Some of you may be familiar with the expression, “my own non-governmental organization” or MONGO, an appellation coined to describe a donation-supported charity started by a well-intentioned individual seeking to save the world from his/her chosen affliction (see NY Times 2010 article).  While doing good is laudable, I have questioned the effectiveness of MONGOs in global health and whether their proliferation diminishes overall progress.  A subclass of MONGOs of interest to me are the technology-based, “MOGHBs,” my coinage for “my own global health biotechs” (pronounced mog-hib?), ventures aimed to inventing new products to address some global health problem that are likely not to interest the professional investors due to their size or business plan.  These tiny-techs are powered by the passion and good intentions of their founders but run the risk of not getting enough business smarts and momentum to realize their product commercialization plans.  But, of course, each has the potential to change the world.
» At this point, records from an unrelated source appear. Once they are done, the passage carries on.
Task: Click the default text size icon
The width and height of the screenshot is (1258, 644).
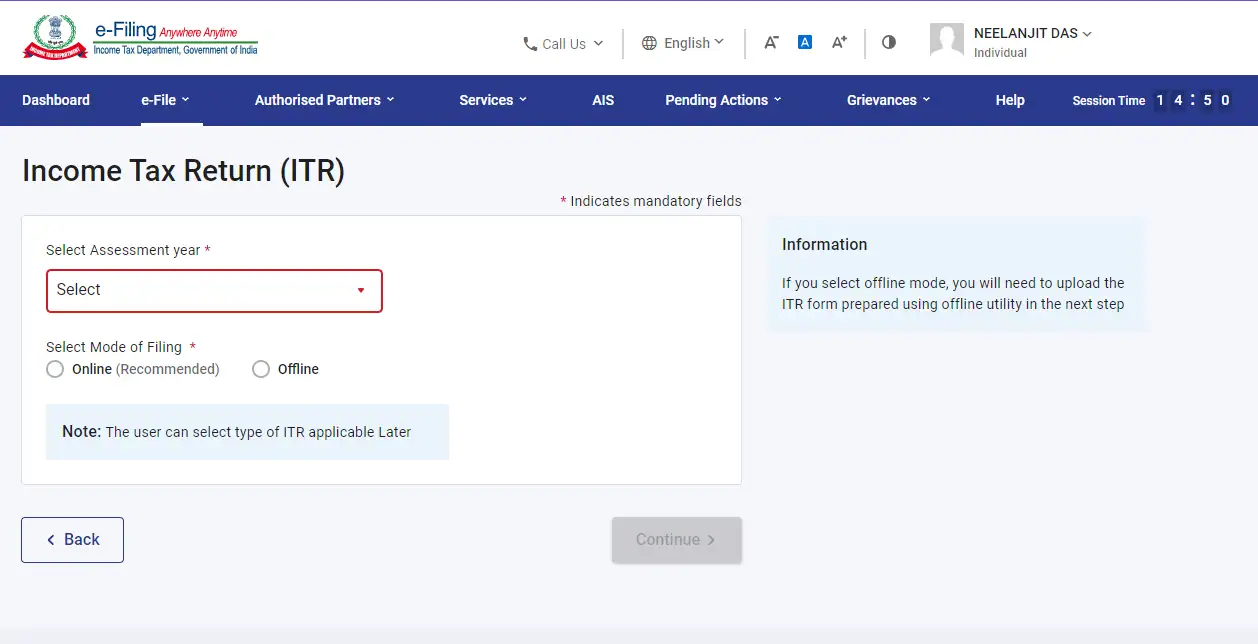Action: click(x=804, y=41)
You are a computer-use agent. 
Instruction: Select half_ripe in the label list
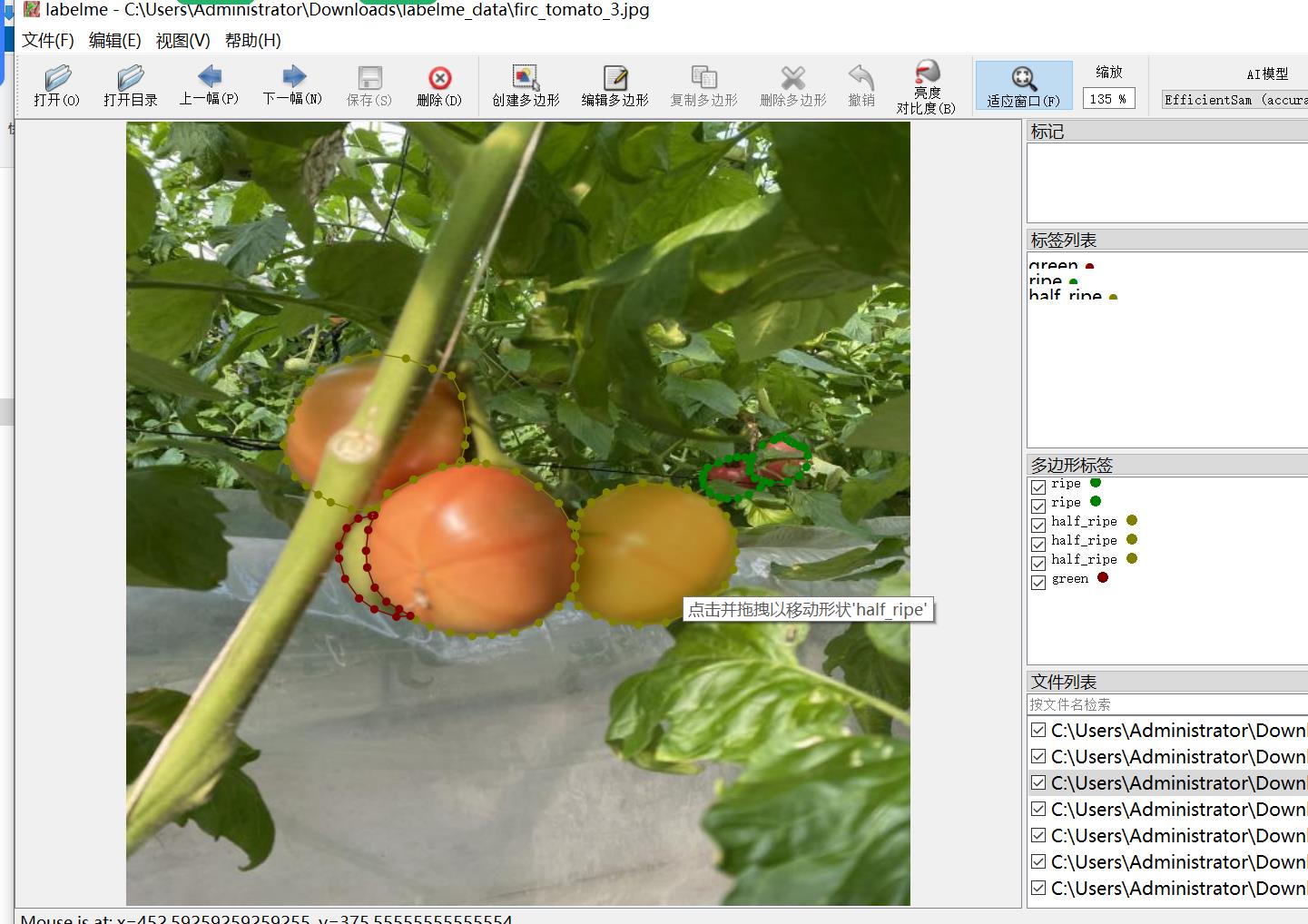(x=1066, y=295)
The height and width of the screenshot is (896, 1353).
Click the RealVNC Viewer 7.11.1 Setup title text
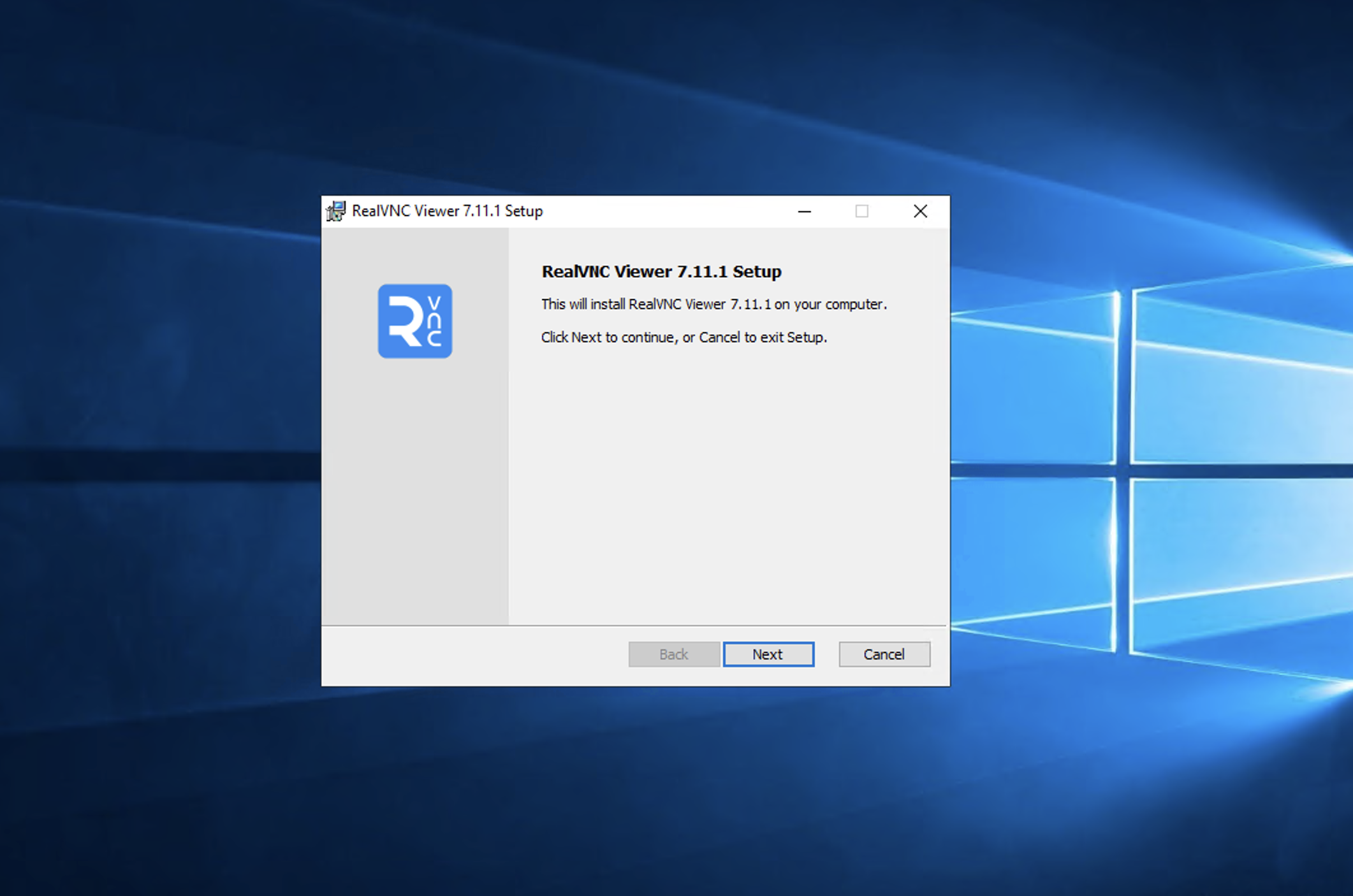point(446,211)
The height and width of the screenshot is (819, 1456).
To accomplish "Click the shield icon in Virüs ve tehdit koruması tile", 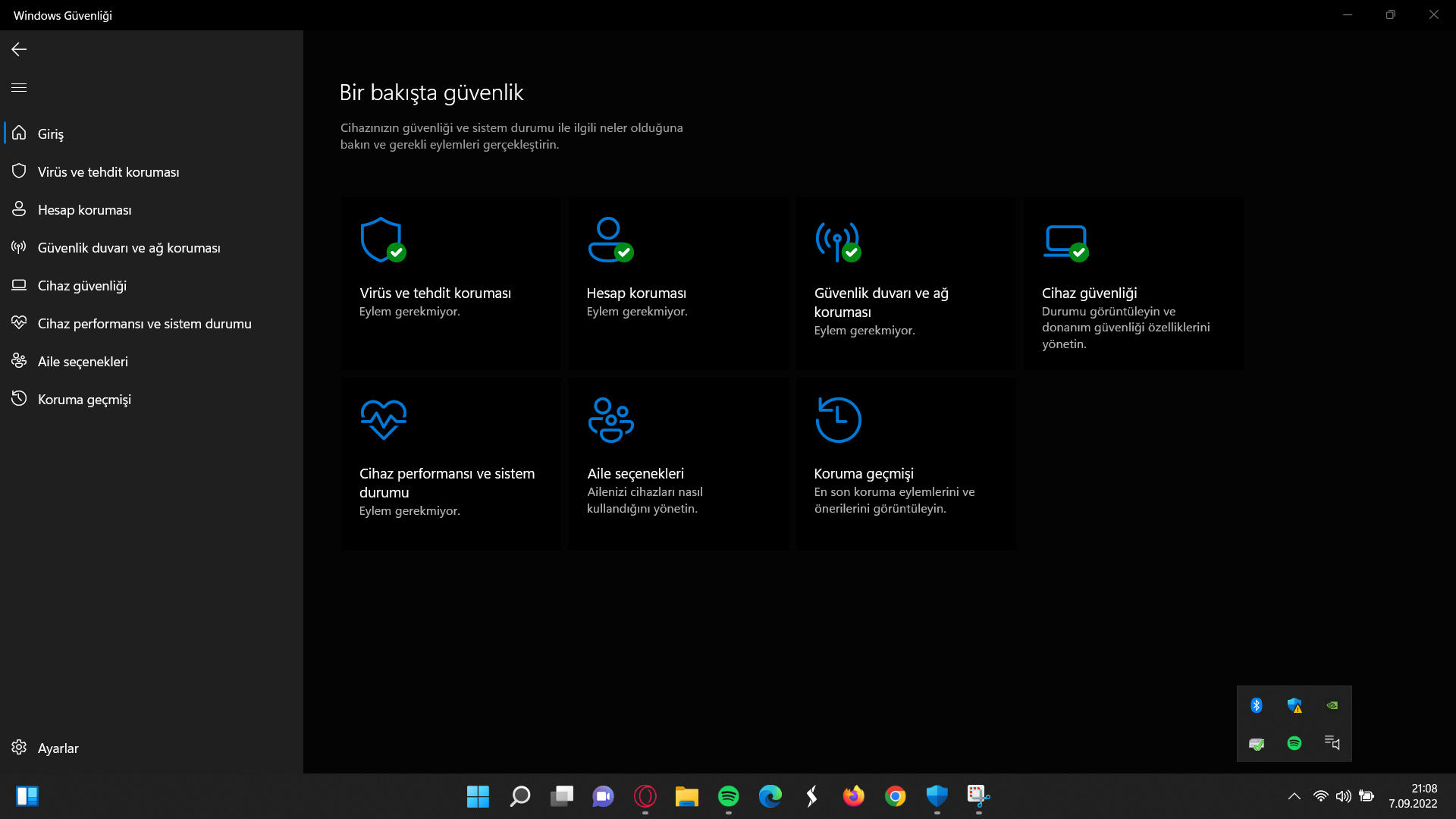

Here are four enterprises that I think are MOGHBs:

Diagnostics for the Real World (DRW) is a Cambridge, UK- and Sunnyvale, CA-based company started by Helen Lee, a hematologist at University of Cambridge (DRW contact info).  If still in operation, the company’s current project is a rapid diagnostic for Chlamydia infection (DRW summary), funded by the Wellcome Trust.
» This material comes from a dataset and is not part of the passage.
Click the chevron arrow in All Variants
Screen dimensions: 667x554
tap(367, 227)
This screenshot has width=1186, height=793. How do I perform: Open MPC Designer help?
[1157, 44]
Epsilon Therapeutics (ET) is based on the observation made by its founder, Boston University immunologist, Lisa Gantley-Leal and others that the immune systems of people infected with parasites are less sensitive to allergens and less likely to verve off into chronic inflammation (Technology Review 2010 article).  The plan is to develop drugs to treat IgE-mediated diseases (allergy, anaphylaxis, asthma) and the adverse effects of parasitic infections (ET World Health).

NeED Pharma (NeED) is a Milan-based company that is developing anti-infectives for the neglected diseases (there are six in the pre-clinical stage) and is supported by revenues from its contract research service.  Its founder is Daniela Jabes who has both academic and company experience.

Worldwide Innovative Healthcare (WiCare) is an MIT-mentored start-up (disclaimer:  I am one of its several mentors) that has an inexpensive and simple wound dressing system which applies an air tight seal and negative pressure to open wounds and may improve healing.  WiCare’s founder, Daniela Zurovcik and her collaborators have conducted field studies in Haiti and Rwanda (Technology Review 2011 article) and are now seeking capital to fund registration trials.

If one wanted to go the MOGHB route, what would one need?  As in starting any venture, there are five key elements:

Technology:  preferably gotten at low-cost like by inventing oneself (keep as a trade secret to protect rather than pay for patenting) or licensing from a benevolent licensor, like a universities and research center, and preferably a technology that can lead to multiple products since the first one is not going to work.

Capital:  about $200K in start up funding will be needed so preferably you have won the lottery or inherited a pile or have a spouse with income, but, if not, one can liquidize those assets being saved for retirement or refinance ones residence (the betting-the-farm strategy) or get “loans” from family or friends secured by currently worthless shares in the venture; the more au courant founder may use a “crowd funding” website like Kickstarter (Kickstarter) or one of its 400-plus competitors that are sprouting up as a result of the recent passage of the JOBS Act (TechCrunch article).

Plan:  every venture needs a good business plan to get from concept to proof of concept (or prototype) to real funding to product and the first step of which is write out how the company will get something that it can point to in an application for grant (aka “free money”) that is needed to build a prototype or conduct a POC test; the grant will likely be only tens of thousands of dollars but every bit helps; possible sources are the NIH SBIR program or STTR program (if very lucky), Gates Foundation Exploratory program or a Gates pass-through organization like PATH (if you are very, very lucky or know someone), or USAID Development Innovation Venture program (if in the 2013 federal budget) (USAID DIV).

Validation:  validation is needed to establish a minimum level of credibility; strong:  a reputable business writer to write about your venture, or a “partnership” with an academic researcher willing to work on the idea, or recognized experts in the field joining your board of advisors; weak:  awards from a business plan competition (since there are too many contests and judging is uneven [I know, I’ve been a judge] or getting covered by the popular press (since to them any story is a good story).

Time:  starting a venture is a 110% effort so you need to set aside 12-18 months without distractions like a job or family but not more since if you haven’t made progress by then, you need to go on to your next great idea.

Any one have other examples of MOGHBs?  Or advice?